Our traditional Christmas (or winter) decoration at this time of year is the lovely, large, red petals of the Poinsettia – well that along with holly, evergreens, Christmas cactus and snowflakes. The Poinsettia is native to Mexico where it grows as a road-side shrub to a height of 10’ to 15’. I was recently in Costa Rica where I saw it planted in the landscape of one of the hotels we visited – the plant does not appear to grow in the wild in Costa Rica, but it is a landscape species. It is also used as a landscape plant in Australia, Malta, and even Florida.
The red “petals” of the poinsettia are not petals at all but are bracts, or modified leaves. These bracts turn deep red when the temperatures cool in tropical Mexico and the day length is less than 12 hours. In Mexico they naturally turn red and are in bloom in December. The wild poinsettia has smaller bracts and more robust flowers (the yellow central part of the “flower”). It attracts many pollinators outdoors.
Joel Roberts Poinsett was appointed by President John Quincy Adams in the 1820’s as the first United States Ambassador to Mexico.

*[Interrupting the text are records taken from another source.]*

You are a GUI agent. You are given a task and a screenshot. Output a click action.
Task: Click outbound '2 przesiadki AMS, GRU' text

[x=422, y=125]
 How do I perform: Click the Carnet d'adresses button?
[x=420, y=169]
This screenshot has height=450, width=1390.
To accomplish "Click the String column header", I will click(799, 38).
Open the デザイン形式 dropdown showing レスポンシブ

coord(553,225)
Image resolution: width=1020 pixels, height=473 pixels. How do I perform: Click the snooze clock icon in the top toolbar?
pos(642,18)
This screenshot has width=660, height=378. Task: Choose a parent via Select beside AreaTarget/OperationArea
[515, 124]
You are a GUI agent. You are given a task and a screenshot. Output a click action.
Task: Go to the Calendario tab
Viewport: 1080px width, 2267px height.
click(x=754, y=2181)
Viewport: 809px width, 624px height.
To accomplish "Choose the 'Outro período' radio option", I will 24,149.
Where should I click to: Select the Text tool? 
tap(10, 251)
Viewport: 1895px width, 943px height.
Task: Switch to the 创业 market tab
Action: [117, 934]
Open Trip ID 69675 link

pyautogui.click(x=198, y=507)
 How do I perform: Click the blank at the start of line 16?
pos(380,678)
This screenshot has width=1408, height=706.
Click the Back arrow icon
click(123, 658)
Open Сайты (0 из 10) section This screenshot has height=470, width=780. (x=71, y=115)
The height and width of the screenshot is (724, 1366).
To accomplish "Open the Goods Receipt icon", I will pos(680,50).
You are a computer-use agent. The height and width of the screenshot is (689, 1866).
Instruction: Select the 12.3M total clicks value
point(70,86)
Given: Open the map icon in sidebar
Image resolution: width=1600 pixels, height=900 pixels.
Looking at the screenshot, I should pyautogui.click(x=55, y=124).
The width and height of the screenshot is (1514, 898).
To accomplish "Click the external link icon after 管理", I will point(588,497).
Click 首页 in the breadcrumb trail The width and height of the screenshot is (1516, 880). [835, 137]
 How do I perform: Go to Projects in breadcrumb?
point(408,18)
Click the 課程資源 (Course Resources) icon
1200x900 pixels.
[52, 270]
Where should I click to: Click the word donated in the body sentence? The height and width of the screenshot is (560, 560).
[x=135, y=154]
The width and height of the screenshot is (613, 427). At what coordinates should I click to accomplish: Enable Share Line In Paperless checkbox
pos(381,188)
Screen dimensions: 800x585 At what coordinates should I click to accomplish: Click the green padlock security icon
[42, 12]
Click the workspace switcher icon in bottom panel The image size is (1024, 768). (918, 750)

He was interested in botany so during his stay in Mexico he wandered the countryside looking for new plant species. In 1828, he found a beautiful shrub with large red flowers growing next to a road. He took cuttings from the plant and brought them back to his greenhouse in South Carolina. William Prescott, a historian and horticulturist, named the plant poinsettia in honor of Joel Poinsett’s discovery.
A nurseryman from Pennsylvania, John Bartram is credited as being the first person to sell poinsettias under its botanical name, Euphorbia pulcherrima. But during the early 1900’s Albert Ecke began to cultivate the plant – grafting two species of poinsettias together to get larger bracts on a more compact plant. The Ecke family is the largest producer of poinsettia plants and today the Ecke Ranch grows over 50% of the poinsettia stock and sells them world-wide.
Here in New England our poinsettia plants make a lovely Christmas display. Plants can be kept alive year round indoors in pots but require special treatment to make them bloom each year. Enjoy your plant for the winter season and look forward to purchasing a new plant next year – each year new colors of poinsettias are being introduced for variety in this living decoration.
December 12th was Poinsettia Day, which marks the death of Joel Roberts Poinsett in 1851.